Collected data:
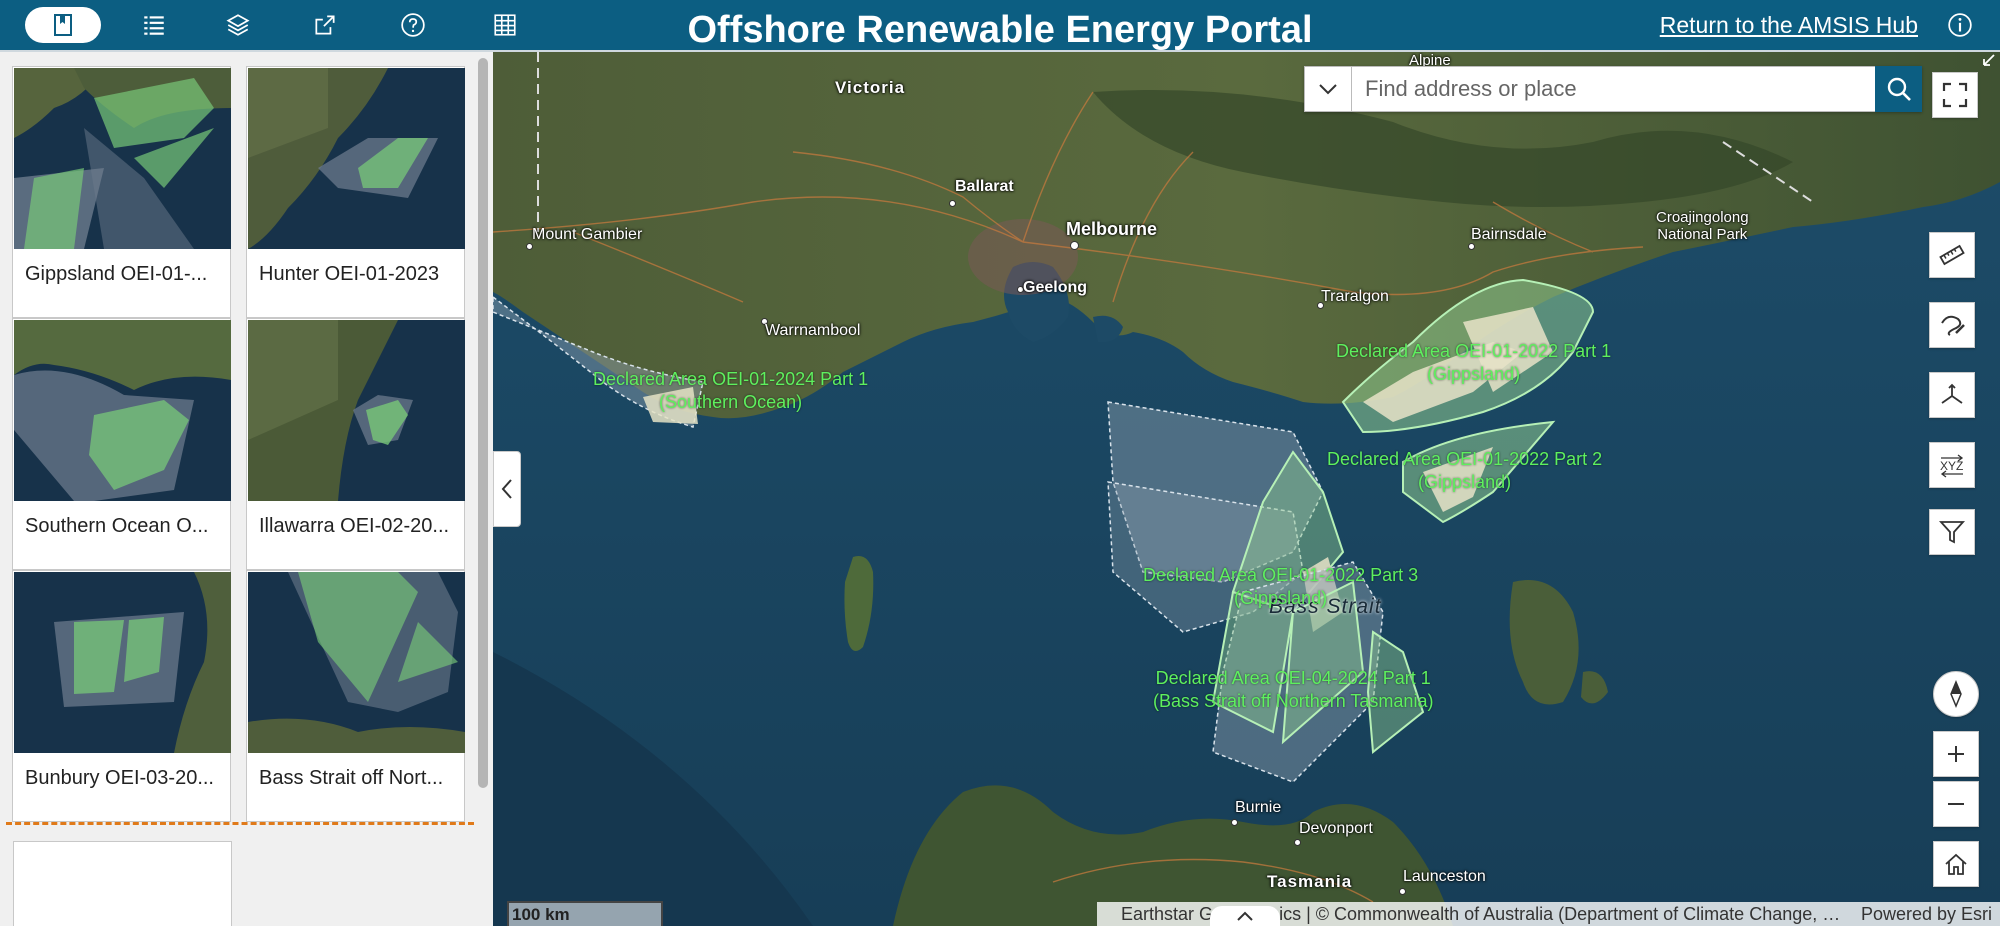 The width and height of the screenshot is (2000, 926). I want to click on search-icon, so click(1899, 89).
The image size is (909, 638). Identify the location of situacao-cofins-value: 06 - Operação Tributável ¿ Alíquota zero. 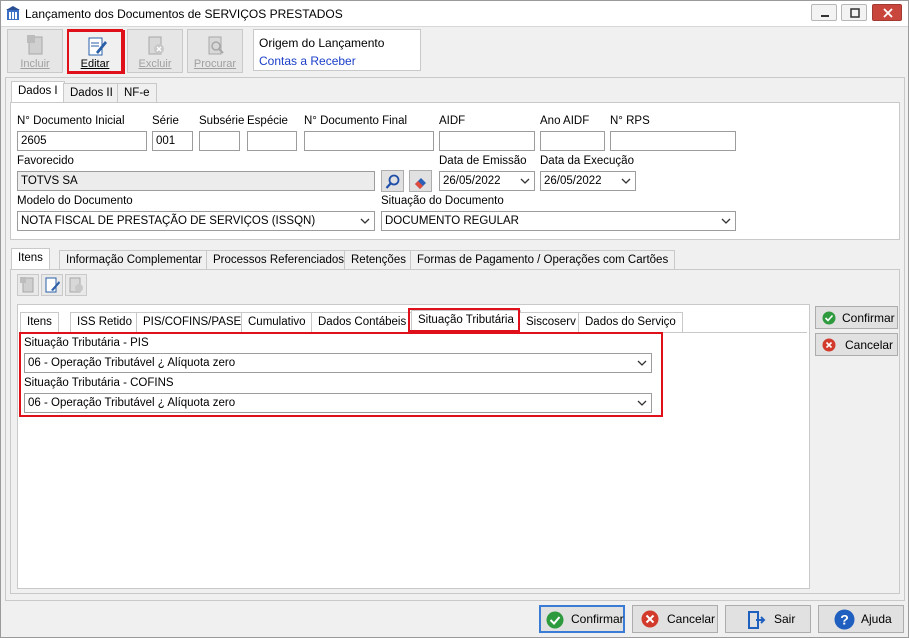
(132, 403).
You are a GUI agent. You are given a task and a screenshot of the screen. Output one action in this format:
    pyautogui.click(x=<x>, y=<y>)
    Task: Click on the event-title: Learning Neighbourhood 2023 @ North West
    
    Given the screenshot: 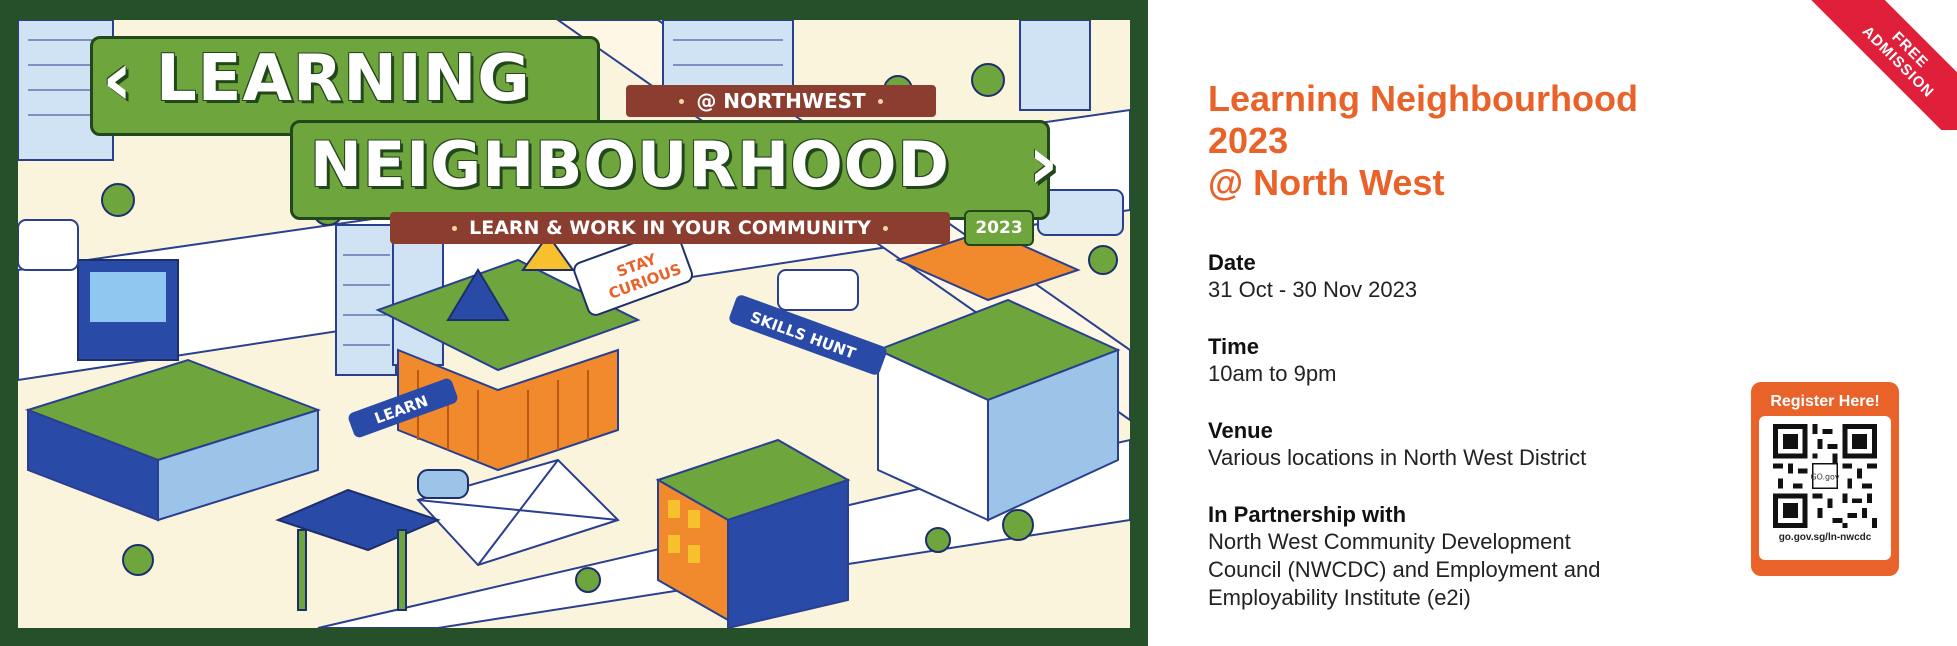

INSTRUCTIONS FOR THE TASK —
Arrange each line of the rows above into a Markdown table with the columns Line and Text, numbering the lines in order and skipping blank ones. Leave the pictures out.

TASK RESPONSE —
| Line | Text |
|---|---|
| 1 |  The width and height of the screenshot is (2000, 926). I want to click on search-icon, so click(1899, 89). |
| 2 | The image size is (909, 638). Identify the location of situacao-cofins-value: 06 - Operação Tributável ¿ Alíquota zero.  |
| 3 | (132, 403). |
| 4 | You are a GUI agent. You are given a task and a screenshot of the screen. Output one action in this format: |
| 5 |     pyautogui.click(x=<x>, y=<y>) |
| 6 |     Task: Click on the event-title: Learning Neighbourhood 2023 @ North West |
| 7 |     Given the screenshot:  |